[Records for finding items]
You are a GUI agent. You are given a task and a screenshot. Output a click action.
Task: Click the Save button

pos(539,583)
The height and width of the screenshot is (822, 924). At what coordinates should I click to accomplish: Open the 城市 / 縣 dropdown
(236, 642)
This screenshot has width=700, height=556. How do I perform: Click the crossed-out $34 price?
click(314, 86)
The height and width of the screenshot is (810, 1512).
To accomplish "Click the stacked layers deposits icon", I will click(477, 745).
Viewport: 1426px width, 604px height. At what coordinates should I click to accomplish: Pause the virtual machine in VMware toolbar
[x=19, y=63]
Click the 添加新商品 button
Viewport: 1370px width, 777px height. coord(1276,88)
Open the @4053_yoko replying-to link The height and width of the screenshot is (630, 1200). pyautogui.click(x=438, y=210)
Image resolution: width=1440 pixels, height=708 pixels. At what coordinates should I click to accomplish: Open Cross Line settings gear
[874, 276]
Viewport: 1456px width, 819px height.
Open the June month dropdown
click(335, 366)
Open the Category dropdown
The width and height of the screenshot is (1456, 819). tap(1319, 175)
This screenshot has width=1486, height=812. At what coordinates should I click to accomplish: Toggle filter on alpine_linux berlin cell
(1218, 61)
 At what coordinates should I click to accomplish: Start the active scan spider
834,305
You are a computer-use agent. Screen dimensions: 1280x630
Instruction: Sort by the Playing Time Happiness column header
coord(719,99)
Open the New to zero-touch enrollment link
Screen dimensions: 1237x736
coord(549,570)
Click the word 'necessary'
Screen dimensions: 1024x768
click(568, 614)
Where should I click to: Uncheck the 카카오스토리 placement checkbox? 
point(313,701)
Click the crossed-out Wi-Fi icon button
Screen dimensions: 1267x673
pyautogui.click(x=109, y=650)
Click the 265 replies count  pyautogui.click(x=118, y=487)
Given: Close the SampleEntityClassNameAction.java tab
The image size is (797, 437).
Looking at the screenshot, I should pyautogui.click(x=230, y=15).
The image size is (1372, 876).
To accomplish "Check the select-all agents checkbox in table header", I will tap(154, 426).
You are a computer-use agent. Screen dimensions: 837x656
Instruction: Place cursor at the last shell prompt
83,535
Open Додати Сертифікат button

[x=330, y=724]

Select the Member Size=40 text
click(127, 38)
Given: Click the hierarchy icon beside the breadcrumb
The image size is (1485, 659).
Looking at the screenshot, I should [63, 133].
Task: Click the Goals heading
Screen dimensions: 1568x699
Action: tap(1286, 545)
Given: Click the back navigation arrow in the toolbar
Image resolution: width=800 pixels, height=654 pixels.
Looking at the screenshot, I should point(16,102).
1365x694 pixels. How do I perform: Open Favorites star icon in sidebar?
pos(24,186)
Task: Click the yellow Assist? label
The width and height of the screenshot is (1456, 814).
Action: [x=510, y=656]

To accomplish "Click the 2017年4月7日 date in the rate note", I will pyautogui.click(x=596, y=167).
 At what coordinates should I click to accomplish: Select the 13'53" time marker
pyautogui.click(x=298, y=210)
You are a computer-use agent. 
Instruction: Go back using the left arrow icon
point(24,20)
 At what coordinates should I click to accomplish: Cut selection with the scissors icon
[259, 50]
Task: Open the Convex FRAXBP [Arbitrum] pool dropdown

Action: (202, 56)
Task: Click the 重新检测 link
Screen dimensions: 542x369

*What the task asks*
Could you set out every line of the items above as a numbered list, dropping the blank lines?

*The reply*
1. You are a GUI agent. You are given a task and a screenshot. Output a click action.
2. Task: Click the Save button
3. pos(539,583)
4. The height and width of the screenshot is (822, 924). At what coordinates should I click to accomplish: Open the 城市 / 縣 dropdown
5. (236, 642)
6. This screenshot has width=700, height=556. How do I perform: Click the crossed-out $34 price?
7. click(314, 86)
8. The height and width of the screenshot is (810, 1512).
9. To accomplish "Click the stacked layers deposits icon", I will click(477, 745).
10. Viewport: 1426px width, 604px height. At what coordinates should I click to accomplish: Pause the virtual machine in VMware toolbar
11. [x=19, y=63]
12. Click the 添加新商品 button
13. Viewport: 1370px width, 777px height. coord(1276,88)
14. Open the @4053_yoko replying-to link The height and width of the screenshot is (630, 1200). pyautogui.click(x=438, y=210)
15. Image resolution: width=1440 pixels, height=708 pixels. At what coordinates should I click to accomplish: Open Cross Line settings gear
16. [874, 276]
17. Viewport: 1456px width, 819px height.
18. Open the June month dropdown
19. click(335, 366)
20. Open the Category dropdown
21. The width and height of the screenshot is (1456, 819). tap(1319, 175)
22. This screenshot has width=1486, height=812. At what coordinates should I click to accomplish: Toggle filter on alpine_linux berlin cell
23. (1218, 61)
24.  At what coordinates should I click to accomplish: Start the active scan spider
25. 834,305
26. You are a computer-use agent. Screen dimensions: 1280x630
27. Instruction: Sort by the Playing Time Happiness column header
28. coord(719,99)
29. Open the New to zero-touch enrollment link
30. Screen dimensions: 1237x736
31. coord(549,570)
32. Click the word 'necessary'
33. Screen dimensions: 1024x768
34. click(568, 614)
35. Where should I click to: Uncheck the 카카오스토리 placement checkbox? 
36. point(313,701)
37. Click the crossed-out Wi-Fi icon button
38. Screen dimensions: 1267x673
39. pyautogui.click(x=109, y=650)
40. Click the 265 replies count  pyautogui.click(x=118, y=487)
41. Given: Close the SampleEntityClassNameAction.java tab
42. The image size is (797, 437).
43. Looking at the screenshot, I should pyautogui.click(x=230, y=15).
44. The image size is (1372, 876).
45. To accomplish "Check the select-all agents checkbox in table header", I will tap(154, 426).
46. You are a computer-use agent. Screen dimensions: 837x656
47. Instruction: Place cursor at the last shell prompt
48. 83,535
49. Open Додати Сертифікат button
50. [x=330, y=724]
51. Select the Member Size=40 text
52. click(127, 38)
53. Given: Click the hierarchy icon beside the breadcrumb
54. The image size is (1485, 659).
55. Looking at the screenshot, I should [63, 133].
56. Task: Click the Goals heading
57. Screen dimensions: 1568x699
58. Action: tap(1286, 545)
59. Given: Click the back navigation arrow in the toolbar
60. Image resolution: width=800 pixels, height=654 pixels.
61. Looking at the screenshot, I should point(16,102).
62. 1365x694 pixels. How do I perform: Open Favorites star icon in sidebar?
63. pos(24,186)
64. Task: Click the yellow Assist? label
65. The width and height of the screenshot is (1456, 814).
66. Action: [x=510, y=656]
67. To accomplish "Click the 2017年4月7日 date in the rate note", I will pyautogui.click(x=596, y=167).
68.  At what coordinates should I click to accomplish: Select the 13'53" time marker
69. pyautogui.click(x=298, y=210)
70. You are a computer-use agent. 
71. Instruction: Go back using the left arrow icon
72. point(24,20)
73.  At what coordinates should I click to accomplish: Cut selection with the scissors icon
74. [259, 50]
75. Task: Open the Convex FRAXBP [Arbitrum] pool dropdown
76. Action: (202, 56)
77. Task: Click the 重新检测 link
78. Screen dimensions: 542x369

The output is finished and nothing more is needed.